Recoverist Month, Sept 2023

HOME, Manchester Art Gallery, The Stoller Hall, Gallery Oldham, Whitworth Art Gallery, Manchester's Gay Village

Past Project

September sees the launch of Greater Manchester’s first annual Recoverist Month

Changing the conversation by honouring and celebrating people's lives spent in addiction and recovery

A month long series of new commissions, performances, and creative events including the premiere of Sue Devaney‘s (Coronation Street’s Debbie Webster) talking heads style performance

SIX artists, FIVE new commissions across FIVE venues and ONE festival

Marking International Recovery Month, Portraits of Recovery (PORe) launches a new annual awareness event this September in Manchester.

Recoverist Month puts Greater Manchester’s thriving recovery communities centre stage by increasing visibility and directly supporting the voice of lived experience. Celebrating recovery from substance use through the arts and culture, the event promotes positive health messages and adds to the conversation that recovery is a viable lifestyle choice.

With inclusivity at is core, all Recoverist Month events are either free or Pay As You Feel.

We kick off a month-long series of events during Manchester Pride weekend with Let's Talk about Chemsex, a 90s style radio show themed art installation by artist Harold Offeh take up residence in the Festival’s Community Lane.

Offeh also hosts a panel discussion at Manchester Art Gallery, bringing issues of Chems, sex, intimacy and consent into the open with speakers Cheddar Gorgeous, Duncan Craig OBE of Survivors Manchester, and Joshua Wharton of George House Trust.

Currently showing and commissioned by the Liverpool Biennial, a special preview of artist Melanie Manchot’s inventive and cinematic film about mental health and recovery, STEPHEN, will be screened at HOME Manchester.  

STEPHEN, Production Stills, (c) Melanie Manchot courtesy of Parafin, London
STEPHEN, Production Stills, (c) Melanie Manchot courtesy of Parafin, London

In an immersive and experimental, sound art performance at The Stoller Hall, Quieting will harness oral histories of addiction and homelessness to stage a ritual in collective deep listening as a somatic practice. 

Whilst at the Whitworth Gallery, artist Jez Dolan presents A Moveable Feast, a performance-based exploration on the need for alternative, Queer sober social provision for LGBTQ+ people in recovery. The artistic outcome of a creative collaboration with Sober Gay Socials and some of its members. 

Finally, the month-long programme rounds off with artist Lois Blackburn’s project launch of To the Sun, Moon and Stars. A series of creative workshops at Gallery Oldham introducing stitch as a form of collective activism to generate new conversations on recovery for the people of Oldham.

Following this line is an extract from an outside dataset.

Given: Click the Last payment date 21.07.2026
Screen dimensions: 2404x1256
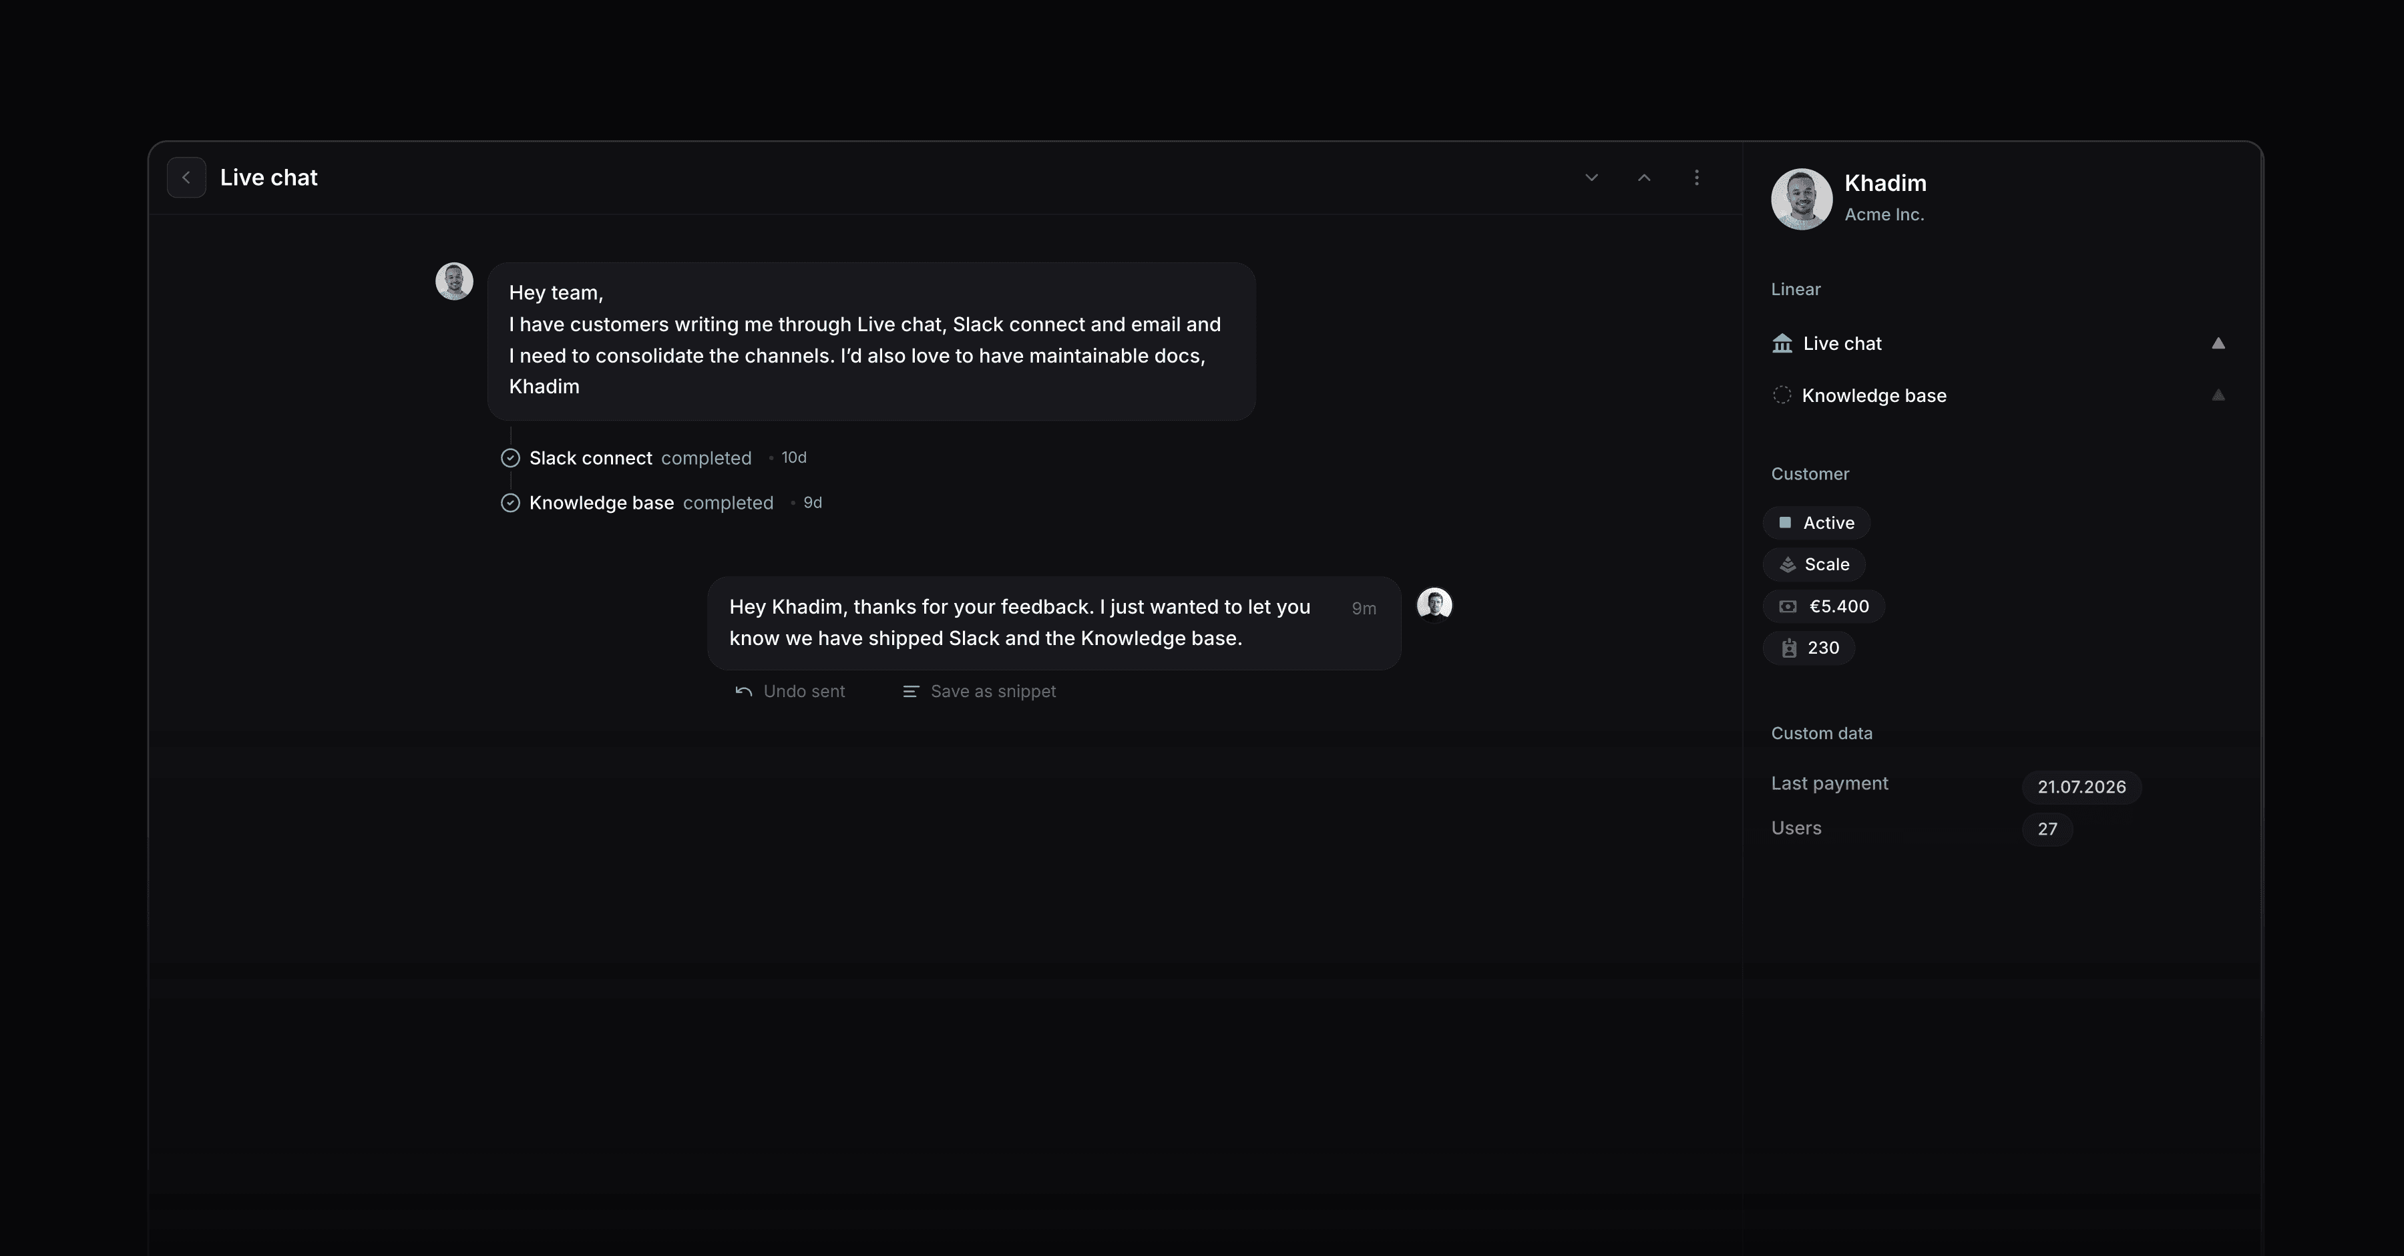Looking at the screenshot, I should [2081, 787].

‘Recoverist’ is a new portmanteau word blending recovery and activism and it includes those in recovery, their family, friends and significant others.

An innovative and timely new feature for Greater Manchester's cultural calendar, Recoverist Month aims to establish itself as a yearly flagship event for recovery communities, as a parallel to Black History Month or Pride.

In the US, International Recovery Month has been celebrated every September since the 1980s, but this awareness initiative has not yet gained momentum in the UK on the same scale. Recoverist Month will change this.

Mark Prest, director, PORe, said: “PORe’s work is about increasing access and opportunity to the transformational power of the arts and culture.  

“We only need to look at how the Queer, disabled, POC and women’s art movements have taken back control through their cultural production. We advocate, this approach for the recovery community.  

“Recovery is a collective process, and why partnership working is critical to delivering our ambitions.  

“I would like to take this opportunity to thank all our partners including our commissioned artists as Recoverist would not be possible without them.  Establishing an annual Recoverist Month has been a long term ambition, now realised through our national portfolio funding from Arts Council England and support from the Greater Manchester Culture Fund, for which I wholeheartedly thank them and feel truly grateful.” 

Mayor of Greater Manchester, Andy Burnham, said: “It is great to see the launch of Recoverist Month in Greater Manchester and I am a strong believer that by using the arts we can successfully send a strong message to our communities that recovery is an achievable goal, as well as combat the stigma attached to addiction to drugs and alcohol. 

“In Greater Manchester, we help to support and coordinate local authority commissioners to ensure high quality drug and alcohol treatment provision. Support is available to all our residents at all stages of their recovery journey. Projects such as Recoverist Month can play a massive part in helping people to maintain their recovery, as well as support others who are still on a journey towards recovery.” 

Jen Cleary, director north, Arts Council England, said: “Recoverist Month is a great opportunity to highlight the possibilities of recovery and the many ways in which arts and culture can change lives.  

“It’s a welcome addition to the Greater Manchester cultural calendar and one which we’re proud to be supporting as part of our new National Portfolio. The work speaks strongly to our Let’s Create strategy and our aims that all communities can participate in culture, and that the creativity of each of us is valued, celebrated, and given opportunities to flourish.”